Carlota, la gran pianista, en lugar de externar amor maternal, es fría, ocupada de sí misma; tratando de escapar a sus deberes y a sus amores maternos. La obra muestra el enfrentamiento desgarrado que todo ser humano sueña y teme tener con la madre.

La grandeza de este drama reside en el estilo de la pieza, en sus diálogos de una fuerza dramática inusitada, en el hondo estudio de los caracteres, y en el descubrimiento de secretos anímicos poco frecuentes en las relaciones madre-hija. Bajo la dirección del entonces joven y estupendo, Salvador Garcini, Adriana Roel y Alma Muriel, lograron un admirable mano a mano.

La reina de Leenane, de Martin McDonagh, traducida y dirigida por Iona Weissberg llegó a México enfrentando a Angelina Peláez con Blanca Guerra. La obra mostró una maraña de manipulaciones, chantajes, odio, amor, gratitud, ira y locura, ante la mirada atónita del público que siente la impotencia y la asfixia de los personajes.

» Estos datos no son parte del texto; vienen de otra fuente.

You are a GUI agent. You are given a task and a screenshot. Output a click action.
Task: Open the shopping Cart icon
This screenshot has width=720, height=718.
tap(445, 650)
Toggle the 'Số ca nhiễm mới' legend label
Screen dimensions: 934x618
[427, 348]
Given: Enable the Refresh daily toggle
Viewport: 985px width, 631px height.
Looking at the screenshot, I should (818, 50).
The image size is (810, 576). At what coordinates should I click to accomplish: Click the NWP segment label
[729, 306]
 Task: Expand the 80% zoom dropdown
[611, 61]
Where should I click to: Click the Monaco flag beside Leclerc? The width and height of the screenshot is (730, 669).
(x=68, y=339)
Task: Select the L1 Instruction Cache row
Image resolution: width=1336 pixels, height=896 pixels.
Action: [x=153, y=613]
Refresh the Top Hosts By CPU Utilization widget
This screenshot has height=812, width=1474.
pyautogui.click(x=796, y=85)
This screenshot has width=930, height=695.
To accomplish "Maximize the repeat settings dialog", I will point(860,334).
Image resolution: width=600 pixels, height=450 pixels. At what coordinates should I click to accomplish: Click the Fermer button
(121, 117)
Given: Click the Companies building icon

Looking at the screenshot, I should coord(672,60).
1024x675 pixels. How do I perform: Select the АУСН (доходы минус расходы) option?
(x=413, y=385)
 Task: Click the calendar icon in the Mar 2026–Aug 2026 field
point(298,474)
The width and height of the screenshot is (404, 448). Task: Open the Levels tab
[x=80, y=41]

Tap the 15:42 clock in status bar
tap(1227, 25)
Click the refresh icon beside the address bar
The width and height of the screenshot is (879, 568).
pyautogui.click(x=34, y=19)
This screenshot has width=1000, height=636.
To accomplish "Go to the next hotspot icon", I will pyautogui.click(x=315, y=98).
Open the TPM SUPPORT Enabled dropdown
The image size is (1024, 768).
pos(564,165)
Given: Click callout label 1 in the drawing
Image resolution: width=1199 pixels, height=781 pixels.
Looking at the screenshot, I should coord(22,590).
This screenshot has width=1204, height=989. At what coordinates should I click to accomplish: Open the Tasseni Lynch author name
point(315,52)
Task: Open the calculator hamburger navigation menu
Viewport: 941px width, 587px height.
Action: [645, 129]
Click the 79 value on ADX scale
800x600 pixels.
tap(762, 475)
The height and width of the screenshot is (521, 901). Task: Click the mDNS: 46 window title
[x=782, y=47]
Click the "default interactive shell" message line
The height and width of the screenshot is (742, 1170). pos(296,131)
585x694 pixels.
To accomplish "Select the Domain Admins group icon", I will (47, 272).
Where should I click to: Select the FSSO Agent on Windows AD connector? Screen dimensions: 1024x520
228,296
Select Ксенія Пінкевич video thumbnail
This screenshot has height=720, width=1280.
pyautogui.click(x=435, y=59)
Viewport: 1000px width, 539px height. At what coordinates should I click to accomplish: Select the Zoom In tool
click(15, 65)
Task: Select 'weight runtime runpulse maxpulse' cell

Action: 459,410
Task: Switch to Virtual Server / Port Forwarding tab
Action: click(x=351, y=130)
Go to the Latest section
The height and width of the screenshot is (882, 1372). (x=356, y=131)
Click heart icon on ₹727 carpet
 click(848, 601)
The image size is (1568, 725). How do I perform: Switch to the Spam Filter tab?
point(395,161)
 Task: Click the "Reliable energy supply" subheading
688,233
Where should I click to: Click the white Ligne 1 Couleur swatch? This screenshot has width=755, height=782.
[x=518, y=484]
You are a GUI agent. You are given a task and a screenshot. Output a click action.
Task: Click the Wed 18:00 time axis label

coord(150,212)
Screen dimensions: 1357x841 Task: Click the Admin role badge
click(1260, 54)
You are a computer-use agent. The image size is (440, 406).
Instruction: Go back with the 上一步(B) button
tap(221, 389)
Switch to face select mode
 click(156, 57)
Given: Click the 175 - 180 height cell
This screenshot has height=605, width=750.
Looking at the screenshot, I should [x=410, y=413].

La trama aborda el trato entre una madre y su hija, en el que se refleja la complicación que conllevan las relaciones humanas. Si uno de los lazos primarios es con la mamá y, psicológicamente de ahí se derivan los demás vínculos, se entiende el tormento y la tortura de estas vidas patológicas y disfuncionales, y su contacto con los otros, igualmente enfermo.

Inevitablemente se tiende a tomar partido por la madre o la hija; cuestión muy personal según las vivencias del espectador.

En su primera obra teatral, El hogar de la serpiente, María Elena Aura, mostró toda la fuerza dramática que refleja una realidad indudable en la clase media baja de la vida nacional, la mujer y madre transformada en la fuerza económica del hogar.

En la obra de Aura, todos los personajes son villanos. Desde la abuela, que recurre a toda clase de traiciones, hasta destrozar a su propia hija, para conquistar el amor de sus nietos; drogadictos, ladrones e incestuosos, que emprenden el camino de la homosexualidad. La madre, aunque víctima, no deja ser culpable y responsable.

La mujer en México que hasta hace unas décadas tenía una importancia de poco valor, y sólo se hacía indispensable por su papel de madre, perdía sus atributos cuando los hijos crecían y ella perdía su juventud y su capacidad de procrear. Entonces se le presentaba otra oportunidad de recuperar su lugar de reina: el de abuela, que ocupaba el lugar de la madre, cuando ésta se veía obligada a abandonar la casa para ir a trabajar.

La autora de El hogar de la serpiente, recurrió a todas las exageraciones para dar mayor fuerza, mayor énfasis al texto y al ambiente.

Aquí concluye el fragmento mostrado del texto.